Bürgermeister Jörg Lutz zu seinem Tagesablauf
Die Situation
Lutz versicherte den Gästen in den Zuhörerreihen, dass sich kein einziges Mitglied des Gemeinderates die Entscheidung leicht mache, sondern alle "tief bewegt" seien. Alle seien sich bewusst, dass egal welche Entscheidung getroffen wird, diese "weitreichende Konsequenzen" haben wird. Er selbst beschäftige sich seit einem Vierteljahr mit nichts anderem als mit Zimmermann: "Zimmermann morgens, Zimmermann mittags, Zimmermann abends". Wenn BASF gehe, dann mache ihn das traurig, denn es werde in Grenzach-Wyhlen weder ein Einkaufszentrum noch ein zweites Lonza-Areal geben, weil Grenzach-Wyhlen nur Unterzentrum sei.

Auch die Ansiedlung eines Forschungszentrums betrachtet Lutz als "illusorisch". Das erste, was BASF abgezogen habe, seien die Forschungslabors gewesen. In den vergangenen zehn Jahren seien in den Landkreisen Lörrach und Waldshut gerade einmal fünf Firmen mit mehr als 50 Beschäftigten angesiedelt worden. Lutz wies vorausblickend daraufhin, dass DSM den Standort entwickeln wollen und auch dort "unangenehme Entwicklungen" kommen könnten und appellierte, wenn es denn soweit sei, "keine zweite Zimmermann-Diskussion" zu entfachen. Die Industrie brauche "klare Spielregeln", was sie darf und was sie nicht darf. Hinsichtlich einer Sanierung des Areals geht Lutz davon aus, dass BASF genau das macht, wozu das Unternehmen gesetzlich verpflichtet ist – "nicht mehr und nicht weniger".

Die Gemeinderäte
Ulrike Ebi-Kuhn (CDU) fragt sich, wann und warum BASF die Entscheidung getroffen habe, und ob vielleicht "die vielen Negativschlagzeilen" der Auslöser waren, Grenzach zu verlassen. Heinz Intveen (SPD) spricht von einem "Schock", Bernd Herzog (FDP) von Betroffenheit. Bei der FDP ist man überzeugt, dass sich im Falle einer Veränderungssperre die Firma Zimmermann sich nicht einfach vom Acker mache, sondern klagen werde.
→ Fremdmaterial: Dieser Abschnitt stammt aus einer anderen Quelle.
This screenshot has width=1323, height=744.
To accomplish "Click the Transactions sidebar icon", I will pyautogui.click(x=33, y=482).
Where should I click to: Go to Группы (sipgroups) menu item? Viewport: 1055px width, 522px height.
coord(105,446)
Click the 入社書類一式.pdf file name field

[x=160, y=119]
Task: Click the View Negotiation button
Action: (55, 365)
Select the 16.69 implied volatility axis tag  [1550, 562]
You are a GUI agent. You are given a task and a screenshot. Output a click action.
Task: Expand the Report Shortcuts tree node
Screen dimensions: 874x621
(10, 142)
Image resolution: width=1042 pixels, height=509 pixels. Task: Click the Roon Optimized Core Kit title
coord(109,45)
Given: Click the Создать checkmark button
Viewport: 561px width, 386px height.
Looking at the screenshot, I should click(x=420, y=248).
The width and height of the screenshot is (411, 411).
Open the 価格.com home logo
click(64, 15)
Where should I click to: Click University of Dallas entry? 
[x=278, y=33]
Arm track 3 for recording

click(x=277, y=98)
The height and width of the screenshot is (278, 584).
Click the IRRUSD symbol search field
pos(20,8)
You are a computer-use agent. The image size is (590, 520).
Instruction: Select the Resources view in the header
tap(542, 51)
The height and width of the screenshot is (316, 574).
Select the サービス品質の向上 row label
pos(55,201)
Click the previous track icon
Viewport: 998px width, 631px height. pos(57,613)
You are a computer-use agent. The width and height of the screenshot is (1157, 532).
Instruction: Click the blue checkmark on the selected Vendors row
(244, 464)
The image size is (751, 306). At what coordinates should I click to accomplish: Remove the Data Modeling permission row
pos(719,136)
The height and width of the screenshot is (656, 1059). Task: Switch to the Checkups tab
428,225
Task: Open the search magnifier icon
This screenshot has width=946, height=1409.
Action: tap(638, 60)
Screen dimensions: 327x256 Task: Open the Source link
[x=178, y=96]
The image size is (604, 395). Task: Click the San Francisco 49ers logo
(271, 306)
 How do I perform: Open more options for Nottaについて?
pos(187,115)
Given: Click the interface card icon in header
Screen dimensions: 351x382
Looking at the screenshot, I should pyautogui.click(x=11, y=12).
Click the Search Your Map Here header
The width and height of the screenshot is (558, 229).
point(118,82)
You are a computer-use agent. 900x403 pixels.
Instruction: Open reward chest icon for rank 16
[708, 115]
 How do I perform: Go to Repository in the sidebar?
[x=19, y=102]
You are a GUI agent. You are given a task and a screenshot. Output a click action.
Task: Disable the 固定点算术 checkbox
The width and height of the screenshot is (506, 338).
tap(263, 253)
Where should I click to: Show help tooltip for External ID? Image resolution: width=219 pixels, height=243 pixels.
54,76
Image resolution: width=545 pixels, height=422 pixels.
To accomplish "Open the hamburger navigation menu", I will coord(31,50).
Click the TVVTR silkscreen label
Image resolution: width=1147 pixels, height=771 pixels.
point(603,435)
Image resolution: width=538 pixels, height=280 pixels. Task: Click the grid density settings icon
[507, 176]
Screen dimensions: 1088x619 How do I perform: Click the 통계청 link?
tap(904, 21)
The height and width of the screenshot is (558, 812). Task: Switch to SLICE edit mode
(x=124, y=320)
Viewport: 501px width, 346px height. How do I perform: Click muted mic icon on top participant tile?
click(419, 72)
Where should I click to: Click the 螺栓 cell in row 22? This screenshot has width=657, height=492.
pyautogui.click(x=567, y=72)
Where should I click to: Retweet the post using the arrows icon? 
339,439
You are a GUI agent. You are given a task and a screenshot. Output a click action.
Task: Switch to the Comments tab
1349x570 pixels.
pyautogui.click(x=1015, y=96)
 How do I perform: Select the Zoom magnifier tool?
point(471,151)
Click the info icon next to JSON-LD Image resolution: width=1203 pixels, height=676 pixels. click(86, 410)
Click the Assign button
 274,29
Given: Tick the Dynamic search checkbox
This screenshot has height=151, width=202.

Auch deshalb warnt man vor einer zweiten Brache à la Salubra. Darüberhinaus fragt er sich, was passiert, wenn sich ein Entsorger auf dem Areal der DSM niederlassen will. Annette Grether (Grüne) ließ sich von Bürgermeister bestätigen, dass die Rahmenvereinbarung mit der Industrie keine Kapazitätsbegrenzung bei der Firma Zimmermann vorsehe. Sie sieht nicht, dass BASF bei der Entwicklung des Areals auf das Tempo drückt. Rolf Rode (Freie Wähler) sieht zwar eine schwierige Aufgabe, "aber auch eine Chance". Im Falle einer Veränderungssperre könne die Gemeinde mitreden, was auf dem Areal passiere, das sei "nicht möglich, wenn Zimmermann da ist". Zeitlich solle man sich "nicht unter Druck setzen lassen", dafür aber den Weg mit BASF zusammen einschlagen. Jörg Lutz sieht den Druck dagegen "eher bei uns": Eine Industriebrache sei ein eher schlechtes Geschäft – da gebe es weder Gewerbe- noch Einkommenssteuer.

Stippvisite
Kurzfristig anberaumt wurde am Mittwochnachmittag ein Besuch von Regierungspräsidentin Bärbel Schäfer bei BASF. Die Behördenchefin ließ sich von Geschäftsführer Bernd Brian zunächst den Betrieb und seine Entwicklung erläutern, bevor es gemeinsam auf einen Rundgang auf das Areal ging, wo intensive Abbrucharbeiten im Gange sind. Anschließend besuchte Bärbel Schäfer in Begleitung von Bürgermeister Jörg Lutz auch DSM. In die Gemeinde ist sie eigentlich zum Thema Umgehungsstraße gekommen.